Work instruction: Return the lines below exactly, please, from the one containing "Screen dimensions: 1024x768" through the last one, both included, and leave out any pictures.

BEGIN Data records

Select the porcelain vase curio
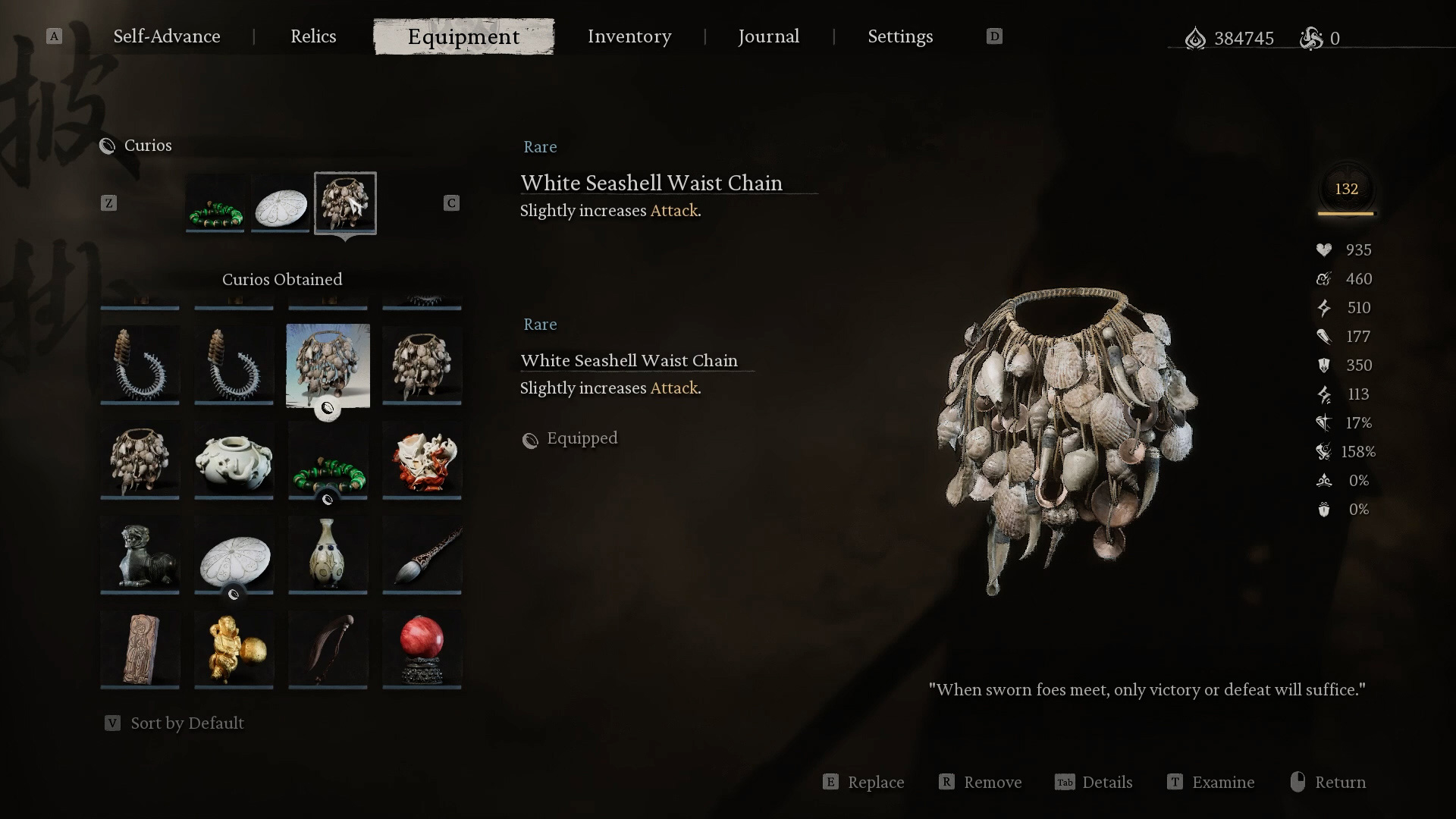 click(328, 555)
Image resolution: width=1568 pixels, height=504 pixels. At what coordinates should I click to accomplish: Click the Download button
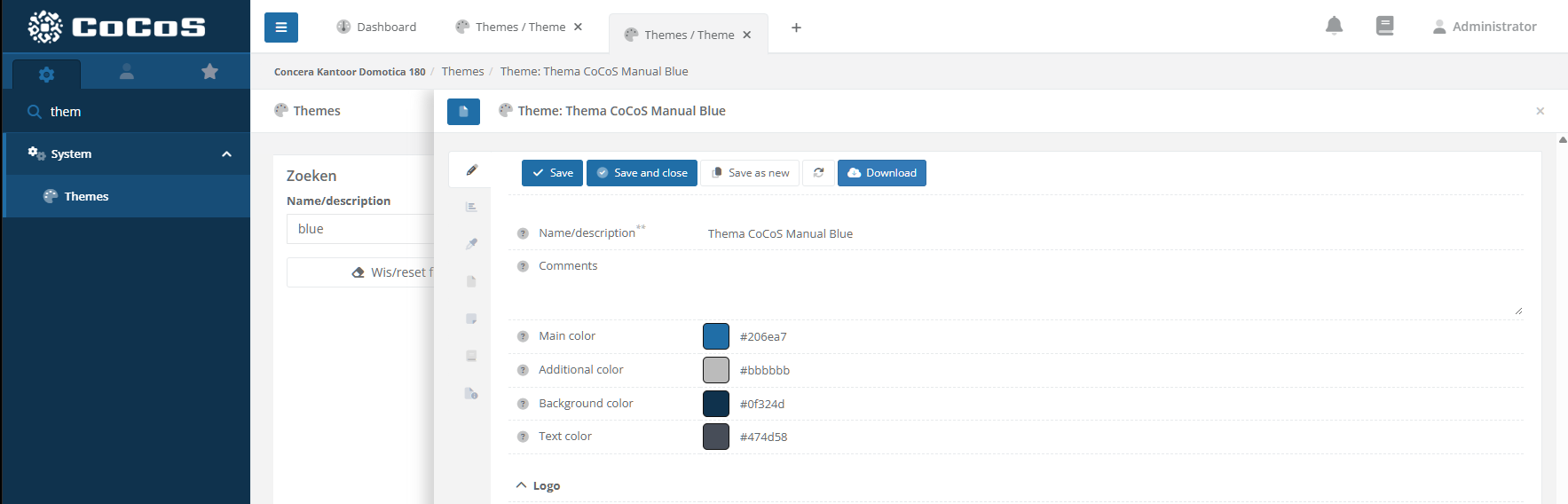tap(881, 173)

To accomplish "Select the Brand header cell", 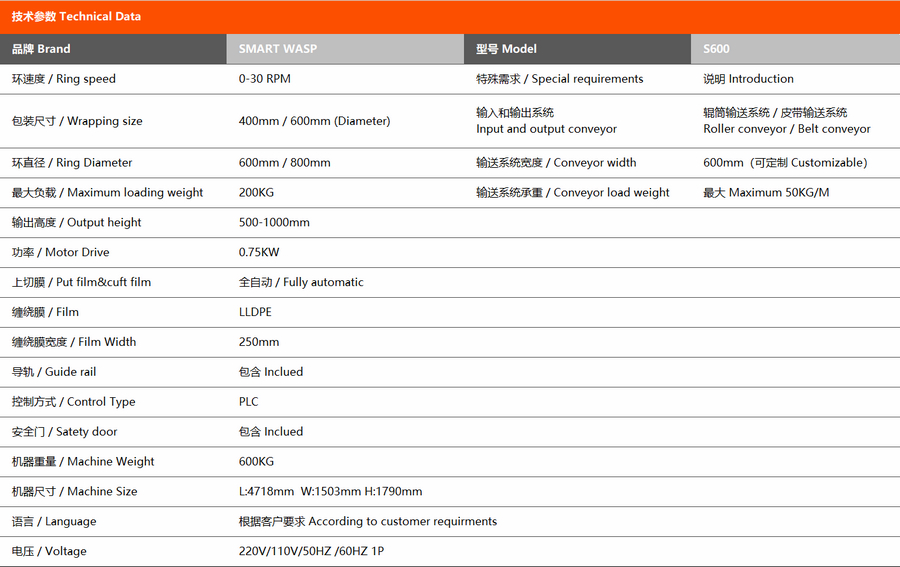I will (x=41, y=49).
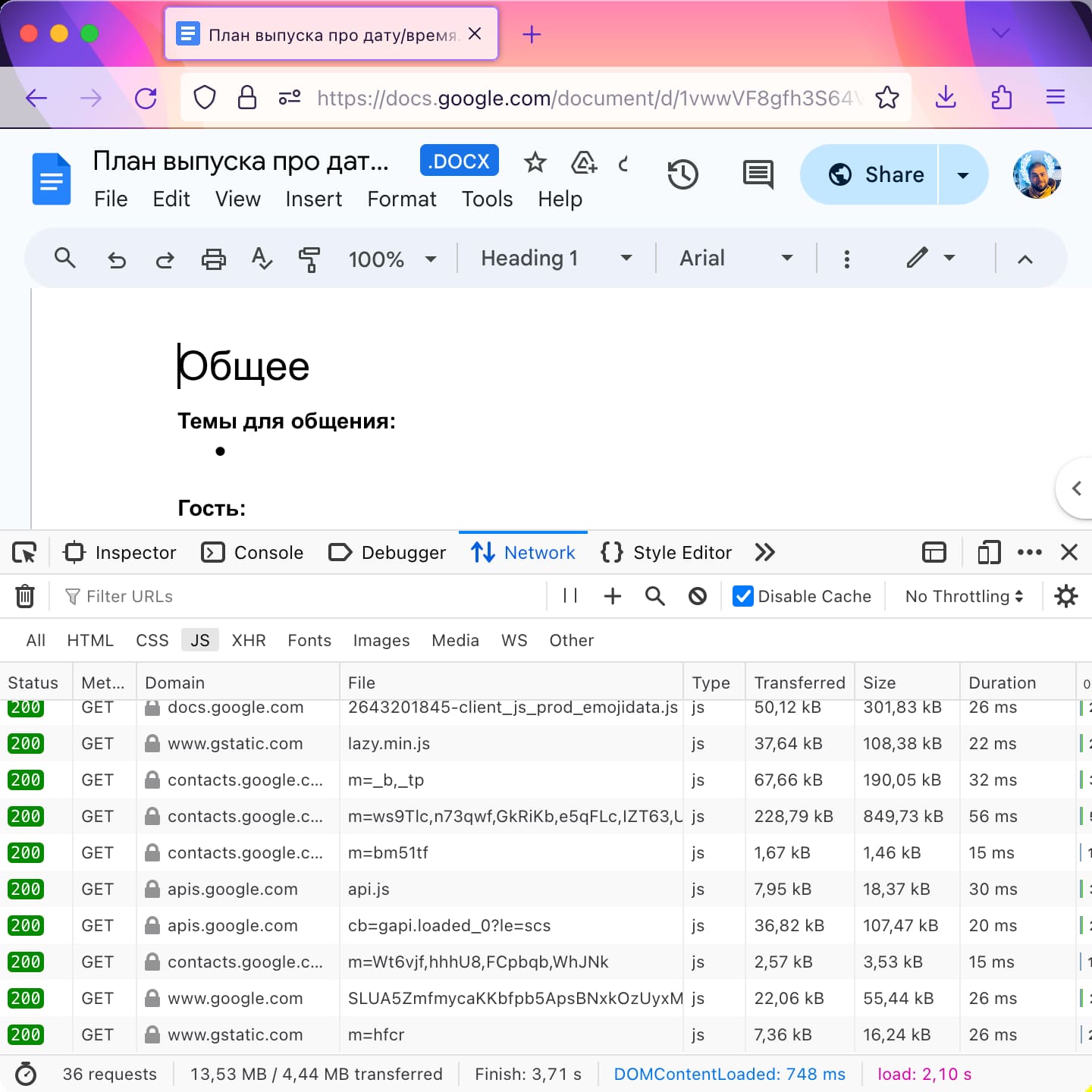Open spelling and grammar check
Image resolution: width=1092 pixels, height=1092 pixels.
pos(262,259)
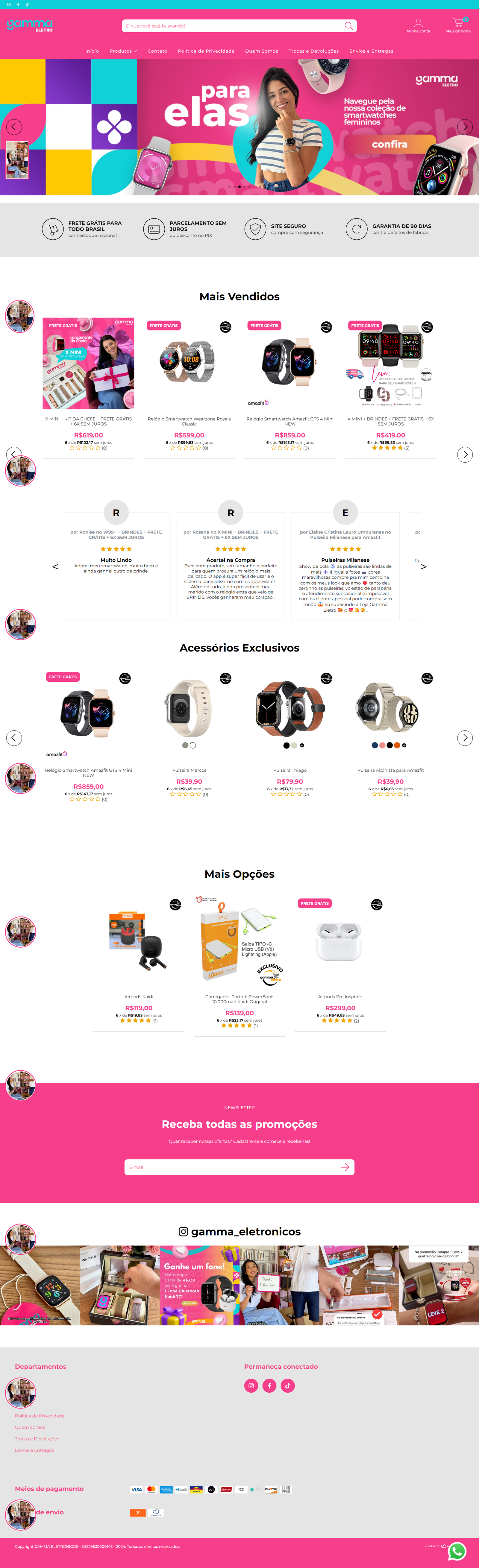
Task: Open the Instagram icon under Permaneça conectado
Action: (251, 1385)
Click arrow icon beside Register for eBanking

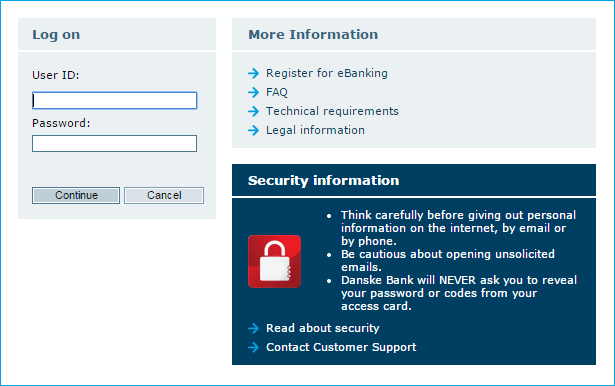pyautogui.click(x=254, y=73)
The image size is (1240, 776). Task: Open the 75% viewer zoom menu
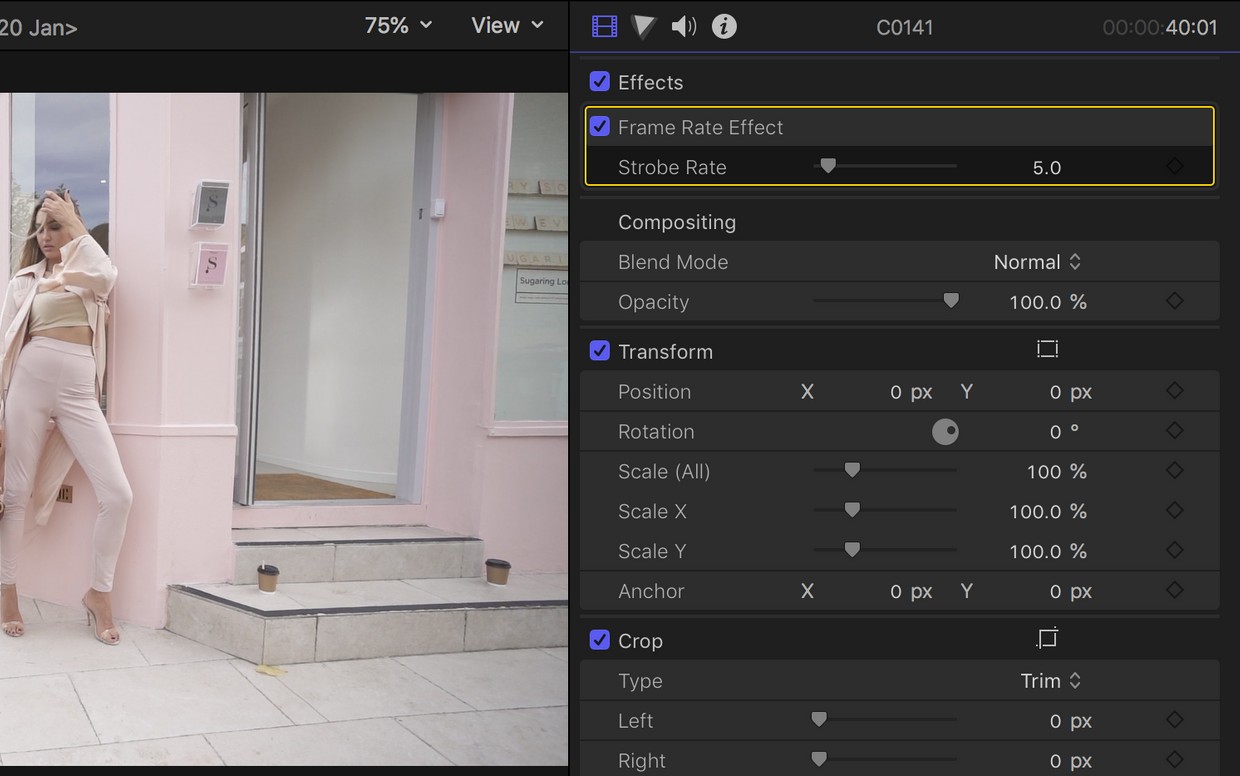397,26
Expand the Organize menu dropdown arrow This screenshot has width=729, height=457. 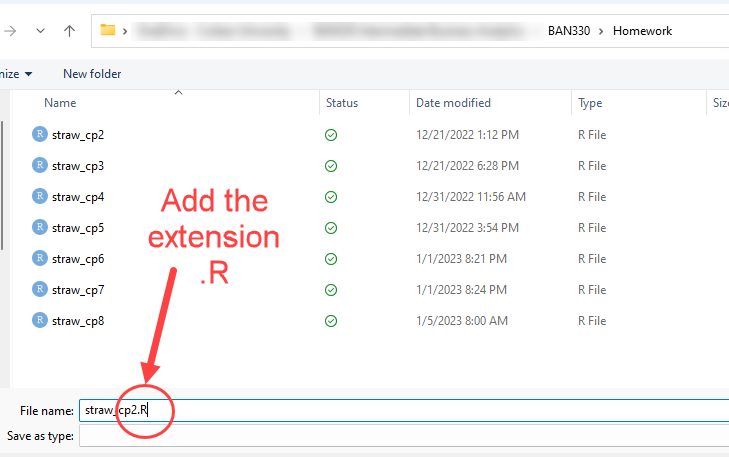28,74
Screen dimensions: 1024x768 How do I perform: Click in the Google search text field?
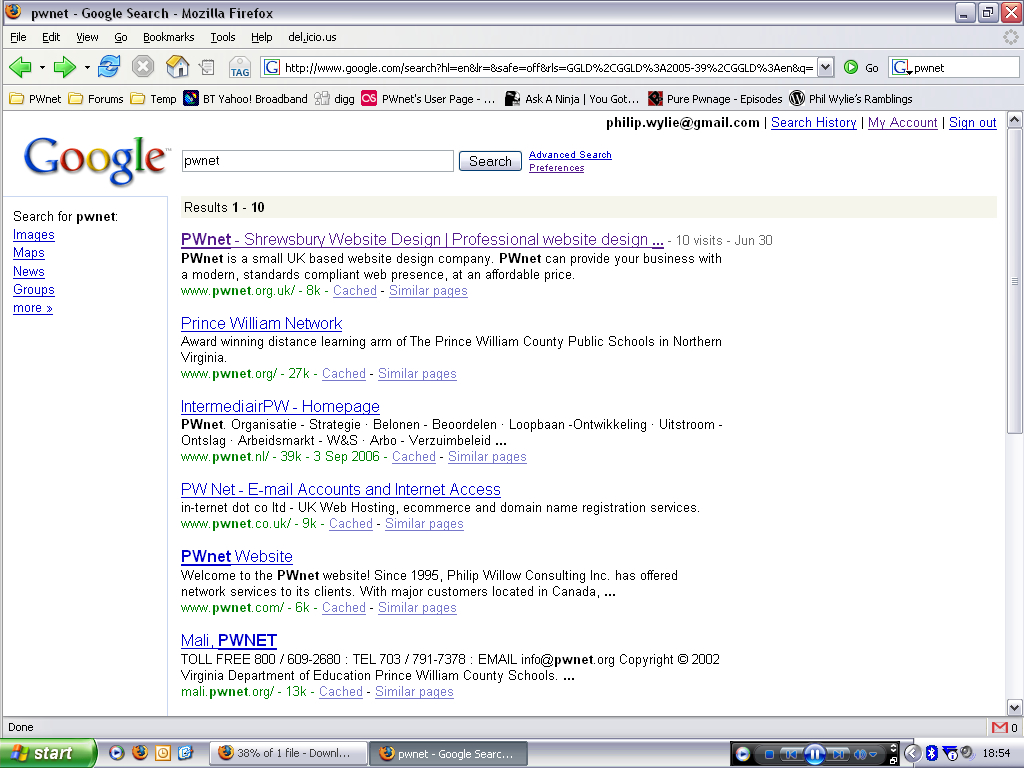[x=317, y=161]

END Data records

Answer to the problem:
Screen dimensions: 1024x768 How do I perform: Click in the Google search text field?
[x=317, y=161]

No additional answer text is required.